[Stored records]
****************************************

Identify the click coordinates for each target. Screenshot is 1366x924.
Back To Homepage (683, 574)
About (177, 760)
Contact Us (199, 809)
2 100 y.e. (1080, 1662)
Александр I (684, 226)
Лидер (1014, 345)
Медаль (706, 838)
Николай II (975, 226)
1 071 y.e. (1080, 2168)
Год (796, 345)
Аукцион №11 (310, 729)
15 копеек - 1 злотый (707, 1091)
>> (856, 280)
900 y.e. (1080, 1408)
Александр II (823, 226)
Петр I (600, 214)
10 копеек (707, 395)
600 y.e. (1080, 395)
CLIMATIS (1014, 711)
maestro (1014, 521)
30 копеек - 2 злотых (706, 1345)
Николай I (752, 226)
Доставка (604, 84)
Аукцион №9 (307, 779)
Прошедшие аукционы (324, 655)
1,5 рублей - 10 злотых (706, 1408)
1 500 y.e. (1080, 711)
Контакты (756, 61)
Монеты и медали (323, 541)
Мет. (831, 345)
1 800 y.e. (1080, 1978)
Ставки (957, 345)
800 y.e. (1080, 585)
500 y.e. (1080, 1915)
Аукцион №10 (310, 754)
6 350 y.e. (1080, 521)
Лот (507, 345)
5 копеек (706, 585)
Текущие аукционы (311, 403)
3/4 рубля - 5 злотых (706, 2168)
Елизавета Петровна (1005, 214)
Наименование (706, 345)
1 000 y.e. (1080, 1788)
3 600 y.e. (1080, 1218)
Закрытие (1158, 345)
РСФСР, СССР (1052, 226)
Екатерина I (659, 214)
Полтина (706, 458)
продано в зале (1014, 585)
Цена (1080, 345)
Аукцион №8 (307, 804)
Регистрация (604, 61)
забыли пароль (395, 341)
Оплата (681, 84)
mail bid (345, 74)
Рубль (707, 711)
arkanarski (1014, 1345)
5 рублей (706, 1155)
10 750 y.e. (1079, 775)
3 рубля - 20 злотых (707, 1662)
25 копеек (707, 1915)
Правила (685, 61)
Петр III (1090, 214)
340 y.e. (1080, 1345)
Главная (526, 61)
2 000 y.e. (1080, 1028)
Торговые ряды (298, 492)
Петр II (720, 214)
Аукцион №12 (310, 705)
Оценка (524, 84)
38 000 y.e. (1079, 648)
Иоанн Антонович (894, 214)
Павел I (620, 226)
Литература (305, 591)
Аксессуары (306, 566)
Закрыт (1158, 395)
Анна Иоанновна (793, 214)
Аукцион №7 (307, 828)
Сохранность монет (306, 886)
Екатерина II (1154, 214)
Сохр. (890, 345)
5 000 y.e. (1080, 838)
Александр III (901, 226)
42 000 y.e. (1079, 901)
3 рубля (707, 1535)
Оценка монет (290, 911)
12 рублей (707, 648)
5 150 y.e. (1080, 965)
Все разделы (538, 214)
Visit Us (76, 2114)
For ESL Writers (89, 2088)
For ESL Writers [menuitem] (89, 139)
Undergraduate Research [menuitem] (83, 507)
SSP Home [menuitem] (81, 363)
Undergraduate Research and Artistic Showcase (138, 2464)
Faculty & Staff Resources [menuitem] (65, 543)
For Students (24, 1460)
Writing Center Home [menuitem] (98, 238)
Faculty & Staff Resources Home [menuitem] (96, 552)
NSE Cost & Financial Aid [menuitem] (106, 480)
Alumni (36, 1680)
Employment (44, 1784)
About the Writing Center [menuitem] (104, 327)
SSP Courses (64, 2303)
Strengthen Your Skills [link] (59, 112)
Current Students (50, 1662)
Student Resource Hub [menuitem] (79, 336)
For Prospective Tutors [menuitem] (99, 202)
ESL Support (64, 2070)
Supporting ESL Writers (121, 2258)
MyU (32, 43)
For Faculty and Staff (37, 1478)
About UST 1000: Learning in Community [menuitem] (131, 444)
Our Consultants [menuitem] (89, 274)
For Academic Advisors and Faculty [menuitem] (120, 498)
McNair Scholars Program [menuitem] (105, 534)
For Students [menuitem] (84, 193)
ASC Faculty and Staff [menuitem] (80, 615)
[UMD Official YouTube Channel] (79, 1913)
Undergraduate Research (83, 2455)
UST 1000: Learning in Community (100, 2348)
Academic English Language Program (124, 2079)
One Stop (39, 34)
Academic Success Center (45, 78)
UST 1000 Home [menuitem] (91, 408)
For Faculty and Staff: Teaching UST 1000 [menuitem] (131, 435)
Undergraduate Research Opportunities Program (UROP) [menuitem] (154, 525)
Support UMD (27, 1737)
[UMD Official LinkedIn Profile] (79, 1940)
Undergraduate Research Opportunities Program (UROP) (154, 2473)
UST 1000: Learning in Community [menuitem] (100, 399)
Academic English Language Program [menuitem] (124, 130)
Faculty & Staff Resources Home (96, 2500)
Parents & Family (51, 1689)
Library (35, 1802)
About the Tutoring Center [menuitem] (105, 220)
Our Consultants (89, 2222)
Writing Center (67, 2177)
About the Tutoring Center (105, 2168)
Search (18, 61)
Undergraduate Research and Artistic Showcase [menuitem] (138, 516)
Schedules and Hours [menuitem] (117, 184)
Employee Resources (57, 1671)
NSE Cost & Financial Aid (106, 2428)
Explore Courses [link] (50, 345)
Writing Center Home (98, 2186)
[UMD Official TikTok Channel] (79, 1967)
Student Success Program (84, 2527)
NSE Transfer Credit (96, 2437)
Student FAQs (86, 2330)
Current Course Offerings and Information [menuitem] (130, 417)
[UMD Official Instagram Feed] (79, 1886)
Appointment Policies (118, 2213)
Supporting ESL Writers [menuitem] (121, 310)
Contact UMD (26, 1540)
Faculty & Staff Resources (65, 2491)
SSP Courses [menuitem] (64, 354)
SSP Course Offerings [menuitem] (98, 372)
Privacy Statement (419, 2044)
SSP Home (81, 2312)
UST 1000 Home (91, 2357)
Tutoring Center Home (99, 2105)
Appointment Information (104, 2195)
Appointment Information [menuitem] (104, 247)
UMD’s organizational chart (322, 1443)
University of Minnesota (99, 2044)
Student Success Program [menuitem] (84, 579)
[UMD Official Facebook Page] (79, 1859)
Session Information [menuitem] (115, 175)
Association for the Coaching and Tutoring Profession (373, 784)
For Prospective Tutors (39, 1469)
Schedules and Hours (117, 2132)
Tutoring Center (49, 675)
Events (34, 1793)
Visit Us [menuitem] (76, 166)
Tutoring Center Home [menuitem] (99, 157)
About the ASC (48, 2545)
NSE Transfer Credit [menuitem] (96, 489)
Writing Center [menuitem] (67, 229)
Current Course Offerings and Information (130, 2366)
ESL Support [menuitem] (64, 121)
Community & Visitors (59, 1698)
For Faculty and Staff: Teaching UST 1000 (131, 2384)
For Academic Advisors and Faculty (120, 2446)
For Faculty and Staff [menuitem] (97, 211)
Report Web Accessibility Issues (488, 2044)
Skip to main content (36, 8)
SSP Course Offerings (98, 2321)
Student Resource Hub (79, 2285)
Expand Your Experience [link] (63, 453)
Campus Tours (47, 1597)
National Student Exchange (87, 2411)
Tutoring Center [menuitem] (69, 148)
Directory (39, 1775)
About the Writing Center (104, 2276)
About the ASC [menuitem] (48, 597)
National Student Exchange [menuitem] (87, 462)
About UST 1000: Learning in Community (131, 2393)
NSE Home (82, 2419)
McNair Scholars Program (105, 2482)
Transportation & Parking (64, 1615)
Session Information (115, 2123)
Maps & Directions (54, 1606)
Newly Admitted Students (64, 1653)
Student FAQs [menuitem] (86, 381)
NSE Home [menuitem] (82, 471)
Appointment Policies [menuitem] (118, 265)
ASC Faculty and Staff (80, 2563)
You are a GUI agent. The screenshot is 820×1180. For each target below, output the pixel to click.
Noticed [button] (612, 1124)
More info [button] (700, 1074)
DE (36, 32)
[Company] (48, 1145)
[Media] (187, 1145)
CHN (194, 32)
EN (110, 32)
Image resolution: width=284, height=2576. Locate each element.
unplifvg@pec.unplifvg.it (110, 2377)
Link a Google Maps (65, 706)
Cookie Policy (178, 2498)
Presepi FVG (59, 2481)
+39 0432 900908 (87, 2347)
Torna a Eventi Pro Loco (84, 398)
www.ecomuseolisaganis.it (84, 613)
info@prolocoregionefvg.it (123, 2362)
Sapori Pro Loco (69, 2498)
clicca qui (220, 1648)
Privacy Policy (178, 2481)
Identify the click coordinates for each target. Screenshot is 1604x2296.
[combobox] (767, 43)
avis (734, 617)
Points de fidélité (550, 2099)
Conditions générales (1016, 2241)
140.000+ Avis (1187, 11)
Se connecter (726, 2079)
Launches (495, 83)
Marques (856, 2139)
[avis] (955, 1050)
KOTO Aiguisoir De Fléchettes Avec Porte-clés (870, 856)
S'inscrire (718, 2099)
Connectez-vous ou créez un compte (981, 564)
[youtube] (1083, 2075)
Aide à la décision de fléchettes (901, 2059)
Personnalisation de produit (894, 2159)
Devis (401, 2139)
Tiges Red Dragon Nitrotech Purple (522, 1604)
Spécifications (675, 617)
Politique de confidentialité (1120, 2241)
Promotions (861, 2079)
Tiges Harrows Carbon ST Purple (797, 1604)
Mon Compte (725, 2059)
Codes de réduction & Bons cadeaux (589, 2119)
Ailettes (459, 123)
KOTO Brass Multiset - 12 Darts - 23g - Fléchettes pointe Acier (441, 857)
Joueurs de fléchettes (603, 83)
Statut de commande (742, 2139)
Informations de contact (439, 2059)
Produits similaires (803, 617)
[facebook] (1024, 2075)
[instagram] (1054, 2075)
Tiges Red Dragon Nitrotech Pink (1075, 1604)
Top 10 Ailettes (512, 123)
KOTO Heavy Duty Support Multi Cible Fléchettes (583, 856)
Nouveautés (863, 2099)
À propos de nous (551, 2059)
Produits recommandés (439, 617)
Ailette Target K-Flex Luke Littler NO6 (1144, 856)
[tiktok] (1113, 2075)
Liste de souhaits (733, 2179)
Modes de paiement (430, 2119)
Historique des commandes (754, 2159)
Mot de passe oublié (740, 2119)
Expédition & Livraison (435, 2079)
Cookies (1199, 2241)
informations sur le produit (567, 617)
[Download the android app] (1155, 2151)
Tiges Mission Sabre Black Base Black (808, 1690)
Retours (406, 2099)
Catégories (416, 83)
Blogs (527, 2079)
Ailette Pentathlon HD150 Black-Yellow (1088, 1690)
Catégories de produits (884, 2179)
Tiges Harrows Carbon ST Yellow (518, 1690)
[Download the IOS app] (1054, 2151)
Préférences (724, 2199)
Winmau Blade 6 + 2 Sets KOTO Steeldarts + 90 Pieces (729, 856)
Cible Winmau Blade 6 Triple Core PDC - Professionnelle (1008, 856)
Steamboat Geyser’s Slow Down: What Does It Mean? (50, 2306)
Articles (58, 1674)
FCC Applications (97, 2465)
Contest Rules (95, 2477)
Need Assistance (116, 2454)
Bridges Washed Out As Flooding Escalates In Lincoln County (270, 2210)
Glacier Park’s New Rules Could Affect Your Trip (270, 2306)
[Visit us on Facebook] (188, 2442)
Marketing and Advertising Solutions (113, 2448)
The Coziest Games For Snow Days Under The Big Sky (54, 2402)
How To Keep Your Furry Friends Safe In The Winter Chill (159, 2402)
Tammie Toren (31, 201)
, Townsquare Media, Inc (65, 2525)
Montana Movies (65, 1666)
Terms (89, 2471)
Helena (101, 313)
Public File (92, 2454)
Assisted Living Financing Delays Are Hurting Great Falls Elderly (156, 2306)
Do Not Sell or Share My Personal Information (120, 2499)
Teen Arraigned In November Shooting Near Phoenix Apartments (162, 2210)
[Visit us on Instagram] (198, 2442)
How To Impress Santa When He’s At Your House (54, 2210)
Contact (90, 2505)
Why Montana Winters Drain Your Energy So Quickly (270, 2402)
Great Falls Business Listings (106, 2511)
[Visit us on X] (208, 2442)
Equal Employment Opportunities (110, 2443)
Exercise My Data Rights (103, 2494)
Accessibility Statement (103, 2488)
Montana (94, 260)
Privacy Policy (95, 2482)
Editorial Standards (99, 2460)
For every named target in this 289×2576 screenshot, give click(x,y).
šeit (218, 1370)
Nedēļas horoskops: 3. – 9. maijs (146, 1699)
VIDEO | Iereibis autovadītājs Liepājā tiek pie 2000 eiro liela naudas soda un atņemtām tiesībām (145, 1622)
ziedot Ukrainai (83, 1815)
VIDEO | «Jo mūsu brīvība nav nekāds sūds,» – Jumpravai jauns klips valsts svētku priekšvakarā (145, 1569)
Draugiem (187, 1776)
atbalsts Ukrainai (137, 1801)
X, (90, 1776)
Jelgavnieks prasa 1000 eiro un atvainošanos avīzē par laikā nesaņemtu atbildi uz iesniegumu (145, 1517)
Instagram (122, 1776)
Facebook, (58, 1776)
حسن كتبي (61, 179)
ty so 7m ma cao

****************************************

> _What is expected_: Copy each line of the records above that carries the word "Research".

> _Solution below_:
Undergraduate Research [menuitem] (83, 507)
Undergraduate Research and Artistic Showcase (138, 2464)
Undergraduate Research (83, 2455)
Undergraduate Research Opportunities Program (UROP) [menuitem] (154, 525)
Undergraduate Research Opportunities Program (UROP) (154, 2473)
Undergraduate Research and Artistic Showcase [menuitem] (138, 516)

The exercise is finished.